Thanks for sharing, that viz looks amazing!


----------



## Sailorboy (Sep 28, 2011)

(raise your right hand)
repeat..
I (state your name) do here by solemnly swear
not to let the national weather service
influence any plans
I make for the weekend....
cuze ,,,
they are lying SOBs

so help me Odin,,


----------



## k-p (Oct 7, 2009)

Here's the Mobile office (our local weather office who does the reports) contact info: 

National Weather Service
Mobile/Pensacola Weather Forecast Office
8400 Airport Blvd Bldg 11
Mobile, AL 36608
251-633-6443

I've called them up before and chewed them out for gross misreporting. Went out when it was supposed to be 1' or less and it was small craft advisory conditions that could have easily sunk a boat. We were taking waves over the bow of the boat. The reason I called though was because it wasn't the first time it had happened. I think if more people started letting them know how bad they are then it might help. It's an area the sequester could help with.


----------



## esenjam (Jan 30, 2013)

Sailorboy said:


> (raise your right hand)
> repeat..
> I (state your name) do here by solemnly swear
> not to let the national weather service
> ...


That's good, and I have sworn.
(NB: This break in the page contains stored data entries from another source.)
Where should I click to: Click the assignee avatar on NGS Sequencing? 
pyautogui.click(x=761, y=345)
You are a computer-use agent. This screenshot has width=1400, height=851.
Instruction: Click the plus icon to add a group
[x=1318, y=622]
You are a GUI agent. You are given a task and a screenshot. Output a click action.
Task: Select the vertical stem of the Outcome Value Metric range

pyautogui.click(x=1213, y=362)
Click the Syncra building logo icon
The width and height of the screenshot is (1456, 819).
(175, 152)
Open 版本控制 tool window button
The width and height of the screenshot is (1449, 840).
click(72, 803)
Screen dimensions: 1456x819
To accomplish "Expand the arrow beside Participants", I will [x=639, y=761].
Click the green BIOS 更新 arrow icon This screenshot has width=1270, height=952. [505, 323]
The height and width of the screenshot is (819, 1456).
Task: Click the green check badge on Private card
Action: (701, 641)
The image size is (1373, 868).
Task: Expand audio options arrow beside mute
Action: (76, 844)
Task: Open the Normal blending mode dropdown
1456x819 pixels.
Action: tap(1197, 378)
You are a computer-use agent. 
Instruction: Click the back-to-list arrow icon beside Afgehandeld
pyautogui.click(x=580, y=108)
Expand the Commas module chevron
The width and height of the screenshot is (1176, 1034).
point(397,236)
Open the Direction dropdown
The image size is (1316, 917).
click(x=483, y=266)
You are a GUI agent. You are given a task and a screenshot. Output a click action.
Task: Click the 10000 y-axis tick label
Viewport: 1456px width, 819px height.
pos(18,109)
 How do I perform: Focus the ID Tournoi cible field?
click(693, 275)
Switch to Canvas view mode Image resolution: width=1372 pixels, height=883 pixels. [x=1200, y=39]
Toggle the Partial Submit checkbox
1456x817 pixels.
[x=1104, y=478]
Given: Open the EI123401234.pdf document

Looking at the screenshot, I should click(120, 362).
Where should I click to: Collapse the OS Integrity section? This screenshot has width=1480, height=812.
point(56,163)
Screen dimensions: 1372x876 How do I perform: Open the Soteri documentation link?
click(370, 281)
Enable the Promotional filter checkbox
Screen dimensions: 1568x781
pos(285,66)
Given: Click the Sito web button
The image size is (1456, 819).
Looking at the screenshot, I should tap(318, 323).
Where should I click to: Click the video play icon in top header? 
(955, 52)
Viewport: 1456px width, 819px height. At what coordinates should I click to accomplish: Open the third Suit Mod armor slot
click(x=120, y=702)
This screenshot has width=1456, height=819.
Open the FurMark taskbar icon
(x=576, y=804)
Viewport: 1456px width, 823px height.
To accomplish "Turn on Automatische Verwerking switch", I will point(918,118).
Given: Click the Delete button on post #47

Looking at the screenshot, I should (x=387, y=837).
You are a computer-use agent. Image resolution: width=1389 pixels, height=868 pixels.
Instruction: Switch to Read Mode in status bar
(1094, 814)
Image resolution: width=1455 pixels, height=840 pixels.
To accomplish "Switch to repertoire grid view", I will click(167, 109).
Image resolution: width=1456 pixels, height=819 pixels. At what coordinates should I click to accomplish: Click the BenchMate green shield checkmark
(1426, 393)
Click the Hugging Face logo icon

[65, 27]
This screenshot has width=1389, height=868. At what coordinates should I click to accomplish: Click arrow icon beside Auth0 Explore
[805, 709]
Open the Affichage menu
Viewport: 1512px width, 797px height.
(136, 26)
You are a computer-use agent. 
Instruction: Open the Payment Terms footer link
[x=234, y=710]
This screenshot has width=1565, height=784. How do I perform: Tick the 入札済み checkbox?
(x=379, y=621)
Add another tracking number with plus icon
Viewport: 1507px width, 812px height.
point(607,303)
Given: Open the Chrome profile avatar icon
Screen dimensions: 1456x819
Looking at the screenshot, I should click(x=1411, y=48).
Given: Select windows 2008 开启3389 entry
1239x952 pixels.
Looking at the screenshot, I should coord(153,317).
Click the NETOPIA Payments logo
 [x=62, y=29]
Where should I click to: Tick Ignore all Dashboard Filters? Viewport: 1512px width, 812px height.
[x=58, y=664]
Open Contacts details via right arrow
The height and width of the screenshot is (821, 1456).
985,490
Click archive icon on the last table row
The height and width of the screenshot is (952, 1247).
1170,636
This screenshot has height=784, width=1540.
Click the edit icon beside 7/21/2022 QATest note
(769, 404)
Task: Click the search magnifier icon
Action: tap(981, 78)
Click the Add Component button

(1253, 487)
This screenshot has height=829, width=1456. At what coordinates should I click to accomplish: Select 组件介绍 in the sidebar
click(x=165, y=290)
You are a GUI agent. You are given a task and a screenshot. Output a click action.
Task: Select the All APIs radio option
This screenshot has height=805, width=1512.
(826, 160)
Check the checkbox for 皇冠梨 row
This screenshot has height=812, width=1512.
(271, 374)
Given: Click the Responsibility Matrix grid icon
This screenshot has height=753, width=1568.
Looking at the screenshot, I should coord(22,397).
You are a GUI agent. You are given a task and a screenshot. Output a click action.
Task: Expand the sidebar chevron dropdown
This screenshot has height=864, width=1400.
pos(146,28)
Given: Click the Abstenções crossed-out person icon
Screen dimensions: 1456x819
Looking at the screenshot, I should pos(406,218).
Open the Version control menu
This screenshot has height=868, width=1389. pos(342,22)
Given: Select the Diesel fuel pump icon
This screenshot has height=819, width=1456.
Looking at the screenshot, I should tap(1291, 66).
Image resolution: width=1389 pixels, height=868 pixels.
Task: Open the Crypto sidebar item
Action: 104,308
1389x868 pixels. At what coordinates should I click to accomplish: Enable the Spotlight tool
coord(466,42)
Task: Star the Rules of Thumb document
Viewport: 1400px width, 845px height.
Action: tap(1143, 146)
I was going off the NOAA weather buoy app from my iPhone, calling for 1-2's the night before. I spoke to buddies of mine that also went out Saturday early morning and they had 1-2's - that built into 3-4's throughout the day. We took an ass whooping on the way out there, but the dives made up for it.


----------



## aquatic argobull (Mar 2, 2009)

The offshore forecast for 4/27


----------



## MillerTime (Jul 6, 2011)

Sailorboy said:


> (raise your right hand)
> repeat..
> I (state your name) do here by solemnly swear
> not to let the national weather service
> ...


Thats awesome. Wish i always followed that.0



k-p said:


> Here's the Mobile office (our local weather office who does the reports) contact info:
> 
> National Weather Service
> Mobile/Pensacola Weather Forecast Office
> ...


Only job you never have to be right.


----------